▸ **Requirement**:
Repeat all of the lines below with every "screenshot" switched to "screen capture", leaving everything else as it is.

▸ **Records provided**:
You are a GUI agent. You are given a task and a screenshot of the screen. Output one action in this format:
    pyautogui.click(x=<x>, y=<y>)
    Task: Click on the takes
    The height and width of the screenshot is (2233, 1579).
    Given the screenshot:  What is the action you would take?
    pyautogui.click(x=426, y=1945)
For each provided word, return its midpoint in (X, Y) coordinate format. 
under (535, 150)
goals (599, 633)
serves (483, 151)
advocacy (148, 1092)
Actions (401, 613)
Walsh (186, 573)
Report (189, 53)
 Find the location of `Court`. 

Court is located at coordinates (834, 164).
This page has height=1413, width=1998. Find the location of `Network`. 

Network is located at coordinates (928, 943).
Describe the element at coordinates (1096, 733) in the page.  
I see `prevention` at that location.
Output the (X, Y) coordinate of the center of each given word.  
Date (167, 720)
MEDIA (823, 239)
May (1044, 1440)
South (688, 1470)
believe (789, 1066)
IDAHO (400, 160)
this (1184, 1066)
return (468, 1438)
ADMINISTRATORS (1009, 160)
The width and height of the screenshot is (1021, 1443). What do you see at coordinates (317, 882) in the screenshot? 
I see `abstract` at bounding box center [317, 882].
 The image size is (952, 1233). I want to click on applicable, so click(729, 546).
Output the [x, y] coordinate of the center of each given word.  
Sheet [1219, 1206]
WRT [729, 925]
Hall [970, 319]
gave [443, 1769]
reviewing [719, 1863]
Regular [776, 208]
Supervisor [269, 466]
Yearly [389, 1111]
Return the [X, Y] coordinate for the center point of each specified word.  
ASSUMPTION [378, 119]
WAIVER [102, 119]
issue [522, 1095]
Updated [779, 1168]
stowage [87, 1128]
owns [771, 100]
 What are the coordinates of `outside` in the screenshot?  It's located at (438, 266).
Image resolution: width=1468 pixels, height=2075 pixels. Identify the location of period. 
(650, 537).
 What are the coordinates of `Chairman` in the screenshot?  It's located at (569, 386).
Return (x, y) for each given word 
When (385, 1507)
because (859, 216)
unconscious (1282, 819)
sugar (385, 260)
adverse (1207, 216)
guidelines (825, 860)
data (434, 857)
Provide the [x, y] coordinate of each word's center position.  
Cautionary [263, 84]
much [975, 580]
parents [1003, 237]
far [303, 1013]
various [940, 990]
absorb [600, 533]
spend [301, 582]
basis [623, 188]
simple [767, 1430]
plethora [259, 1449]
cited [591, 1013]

▸ **Result of this exercise**:
You are a GUI agent. You are given a task and a screen capture of the screen. Output one action in this format:
    pyautogui.click(x=<x>, y=<y>)
    Task: Click on the takes
    The height and width of the screen capture is (2233, 1579).
    Given the screen capture:  What is the action you would take?
    pyautogui.click(x=426, y=1945)
For each provided word, return its midpoint in (X, Y) coordinate format. 
under (535, 150)
goals (599, 633)
serves (483, 151)
advocacy (148, 1092)
Actions (401, 613)
Walsh (186, 573)
Report (189, 53)
 Find the location of `Court`. 

Court is located at coordinates (834, 164).
This page has height=1413, width=1998. Find the location of `Network`. 

Network is located at coordinates (928, 943).
Describe the element at coordinates (1096, 733) in the page.  
I see `prevention` at that location.
Output the (X, Y) coordinate of the center of each given word.  
Date (167, 720)
MEDIA (823, 239)
May (1044, 1440)
South (688, 1470)
believe (789, 1066)
IDAHO (400, 160)
this (1184, 1066)
return (468, 1438)
ADMINISTRATORS (1009, 160)
The width and height of the screen capture is (1021, 1443). What do you see at coordinates (317, 882) in the screen capture? 
I see `abstract` at bounding box center [317, 882].
 The image size is (952, 1233). I want to click on applicable, so click(729, 546).
Output the [x, y] coordinate of the center of each given word.  
Sheet [1219, 1206]
WRT [729, 925]
Hall [970, 319]
gave [443, 1769]
reviewing [719, 1863]
Regular [776, 208]
Supervisor [269, 466]
Yearly [389, 1111]
Return the [X, Y] coordinate for the center point of each specified word.  
ASSUMPTION [378, 119]
WAIVER [102, 119]
issue [522, 1095]
Updated [779, 1168]
stowage [87, 1128]
owns [771, 100]
 What are the coordinates of `outside` in the screen capture?  It's located at (438, 266).
Image resolution: width=1468 pixels, height=2075 pixels. Identify the location of period. 
(650, 537).
 What are the coordinates of `Chairman` in the screen capture?  It's located at (569, 386).
Return (x, y) for each given word 
When (385, 1507)
because (859, 216)
unconscious (1282, 819)
sugar (385, 260)
adverse (1207, 216)
guidelines (825, 860)
data (434, 857)
Provide the [x, y] coordinate of each word's center position.  
Cautionary [263, 84]
much [975, 580]
parents [1003, 237]
far [303, 1013]
various [940, 990]
absorb [600, 533]
spend [301, 582]
basis [623, 188]
simple [767, 1430]
plethora [259, 1449]
cited [591, 1013]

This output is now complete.